**About this task**
Restrict the output to the lines below starting at the one that contains "Open the Außen reference line dropdown" and ending at the one that contains "The width and height of the screenshot is (690, 443).", and restate them word for word, both ends included.

**Supplied material**
───
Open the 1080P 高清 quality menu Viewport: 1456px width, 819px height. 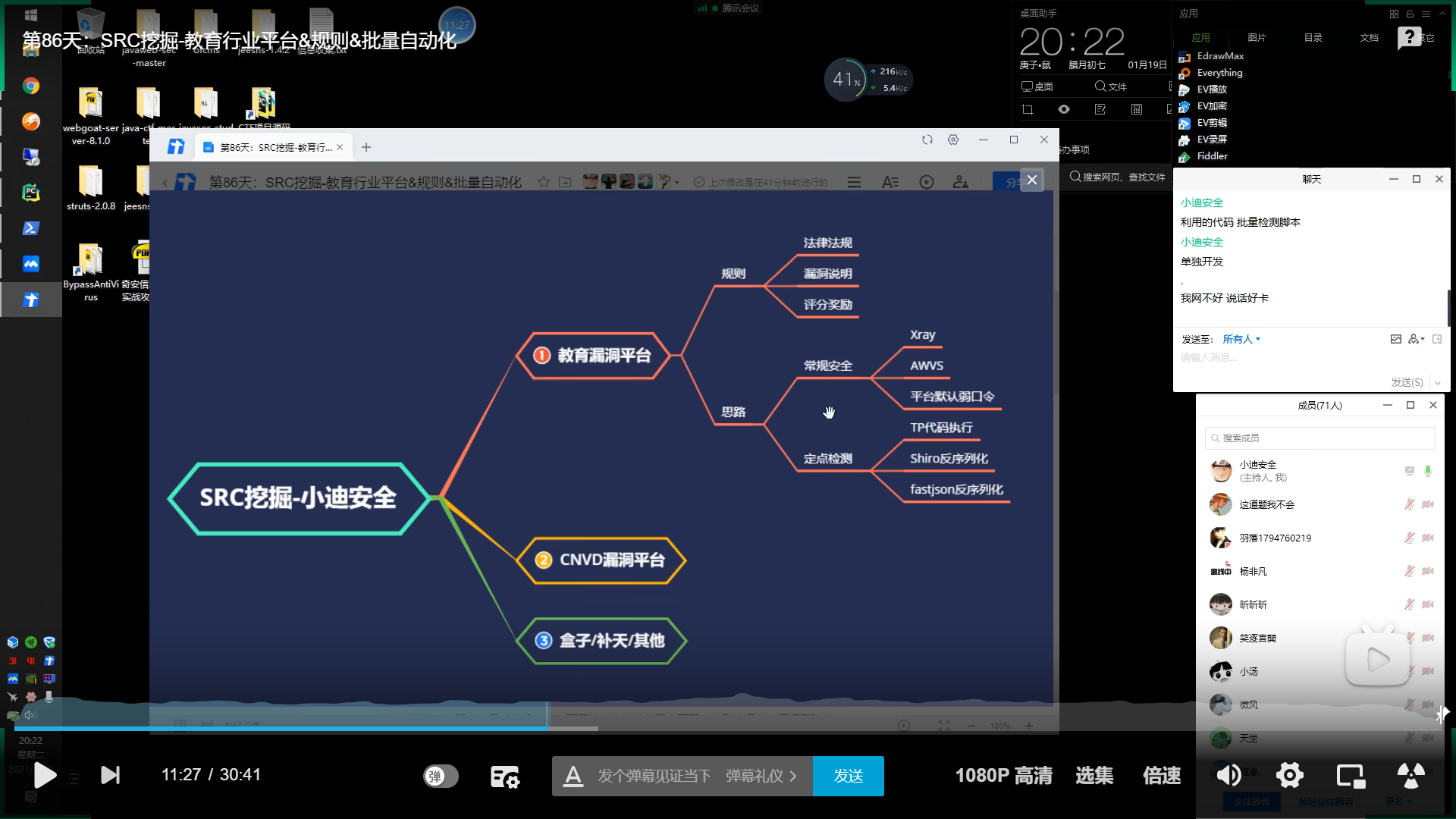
───
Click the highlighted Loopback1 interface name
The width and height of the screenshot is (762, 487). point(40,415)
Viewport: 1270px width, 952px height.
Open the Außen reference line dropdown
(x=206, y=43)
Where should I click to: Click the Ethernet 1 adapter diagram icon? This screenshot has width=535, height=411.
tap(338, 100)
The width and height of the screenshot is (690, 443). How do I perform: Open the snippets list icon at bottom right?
───
**Answer to this task**
Open the Außen reference line dropdown
(x=206, y=43)
Where should I click to: Click the Ethernet 1 adapter diagram icon? This screenshot has width=535, height=411.
tap(338, 100)
The width and height of the screenshot is (690, 443). How do I perform: Open the snippets list icon at bottom right?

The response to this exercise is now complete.